Underwriting among national banks and federal savings associations eased for the third consecutive year, according to a recent report by the Office of the Comptroller of the Currency.
The OCC’s 21st Annual Survey of Credit Underwriting Practices, released in December, showed easing of underwriting standards within commercial and retail loan products of the 95 banks and federal savings associations surveyed. The results reflect trends similar to those seen from 2005 through 2007.
“We are seeing trends very similar to those that examiners reported just prior to the most recent financial crisis,” Jennifer C. Kelly, senior deputy comptroller and chief national bank examiner at the OCC, said in a news release. “With credit risk on the rise, OCC examiners will remain focused on evaluating new loan originations to assess banks’ and federal savings associations’ efforts to maintain prudent underwriting standards and practices through this stage of the credit cycle.”

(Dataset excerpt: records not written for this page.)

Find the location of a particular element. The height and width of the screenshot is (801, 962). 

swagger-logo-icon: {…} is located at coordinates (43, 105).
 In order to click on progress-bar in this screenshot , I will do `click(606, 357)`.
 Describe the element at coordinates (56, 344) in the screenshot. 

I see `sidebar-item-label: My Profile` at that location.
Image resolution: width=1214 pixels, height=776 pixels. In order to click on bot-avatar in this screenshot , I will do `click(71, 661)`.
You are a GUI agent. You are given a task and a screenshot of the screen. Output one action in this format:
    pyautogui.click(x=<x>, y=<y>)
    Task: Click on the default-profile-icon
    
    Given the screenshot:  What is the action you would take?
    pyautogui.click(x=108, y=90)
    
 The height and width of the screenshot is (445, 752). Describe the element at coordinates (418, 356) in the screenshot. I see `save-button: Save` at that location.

In the survey, examiners noted that banks and federal savings associations have eased underwriting standards and increased levels of credit risk in response to competitive pressures and abundant market liquidity. Large banks, as a group, reported the most easing of underwriting standards, with the greatest easing occurring in commercial real estate construction, other commercial real estate, leveraged loans, indirect consumer and credit cards.
Examiners also noted increasing exceptions to banks’ loan policies, primarily in commercial products and to a lesser degree in retail products. The combination of increasing policy exceptions and easing of underwriting standards can increase portfolio risk to excessive levels and result in less resilient portfolios during times of stress. Bank boards of directors and senior management should carefully consider the impact of eased underwriting standards on the quality and volatility of performance in their loan portfolios, particularly for products that have already seen considerable easing over the past several years, such as leveraged lending, CRE loans, indirect consumer lending and credit cards, according to the release.
The survey is a compilation of examiner observations and assessments of credit underwriting standards and practices at 95 of the largest banks and federal savings associations supervised by the OCC. The survey results were for the 12-month period ending June 30, 2015. The survey covers loans totaling $5.1 trillion, representing 94% of all loans in the federal banking system.